November 14th
Today I learned a proof of the Fundamental Theorem of Algebra, using Galois theory as a translator. As setup, it suffices to show that $\CC$ has only the trivial extension, so fix some extension over $\CC,$ and without loss of generality extend it to a normal closure $M/\RR.$
The action will take place in an intermediate field $L,$ defined as the fixed field of the Sylow $2$-subgroup of $G=\op{Gal}(M/\RR),$ which we name $G_2\subseteq G.$ We do this because then\[[L:\RR]=[G:G_2]\]is odd. This is helpful for us because it actually forces $L$ to collapse into $\RR,$ for topological reasons. In particular, the Primitive Element Theorem lets us say $L=\RR[\alpha]$ for some $\alpha,$ and we know the minimal polynomial in $\RR[x]$ is irreducible and of odd degree (above). But then the Intermediate Value Theorem (our topological property) says that all polynomials of odd degree have a root in $\RR,$ so the minimal polynomial must be linear. In other words, $[L:\RR]=1.$
Translating back into Galois theory, the fact $[L:\RR]=1$ implies $G=G_2,$ and in particular, $G$ is a $2$-group. We refocus on $\op{Gal}(M/\CC),$ a subgroup of $G$ and so another $2$-group. Now suppose for the sake of contradiction the extension $M/\CC$ is nontrivial. Then $\op{Gal}(M/\CC)$ would have to have a subgroup of index $2$ ( $p$-groups have normal subgroups of all sizes ), so there must be a quadratic extension of $\CC$ to create this.

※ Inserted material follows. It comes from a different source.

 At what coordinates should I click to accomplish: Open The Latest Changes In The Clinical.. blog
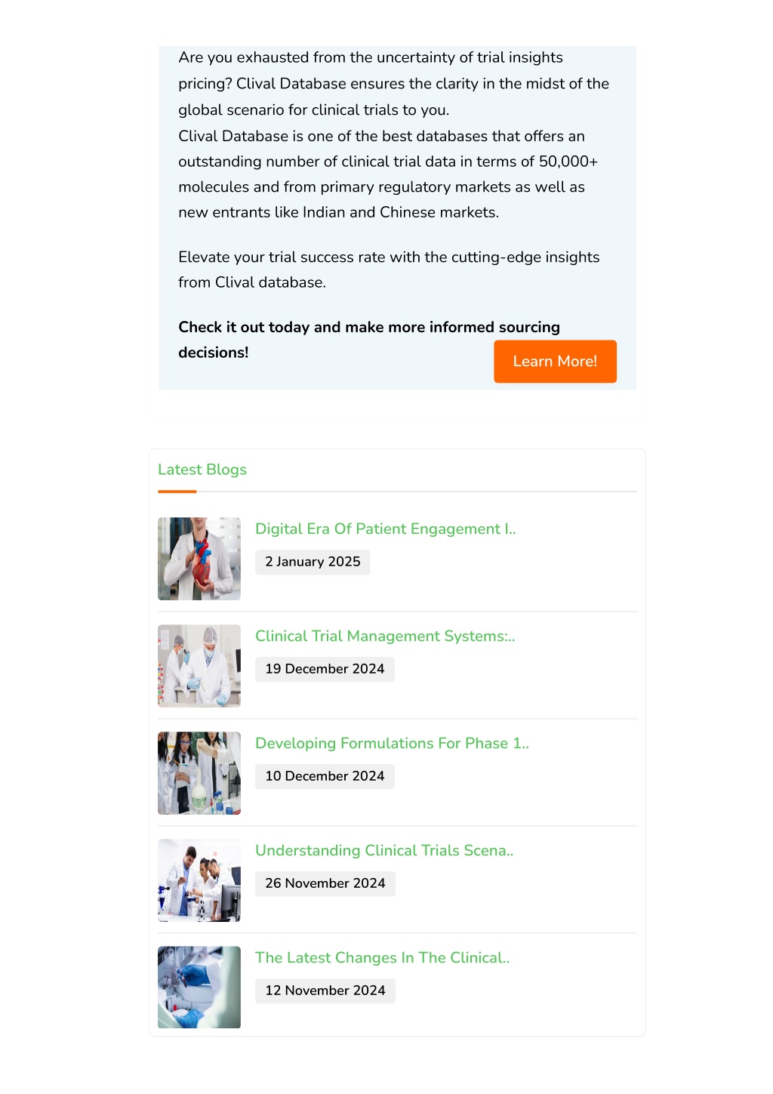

We're in the home stretch now. Note that we have yet to use any property of $\CC$—the above argument merely required Galois theory and topological properties of $\RR.$ Well, all we need to say about $\CC$ is that is closed under square-roots (quadratic formula), so there are no quadratic extensions of $\CC,$ which is our contradiction. So we're done.
What I like about this proof is that it's very obvious what makes $\CC$ special and makes this proof work. The remaining thread connecting these disparate properties of $\CC$ is Galois theory, and it is perhaps unsurprising that Galois theory is a powerful enough tool for job. I have annotated the presentation of the proof to make very clear where properties are used.

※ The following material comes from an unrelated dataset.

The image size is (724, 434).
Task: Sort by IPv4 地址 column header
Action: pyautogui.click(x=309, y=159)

As an aside, I think we can read this proof as having two parts: the (topological) action in $\RR$ takes care of all polynomials of odd degree by the Intermediate Value Theorem. This is somewhat classical, but it is phrased in terms of Galois theory to also deal with polynomials in $\CC[x].$ Then the quadratic extension stuff takes care of polynomials of even degree by noting that a polynomial of even degree not having roots would induce an intermediate quadratic extension, which is the final property of $\CC$ we needed. So the proof is more constructive than it looks at first.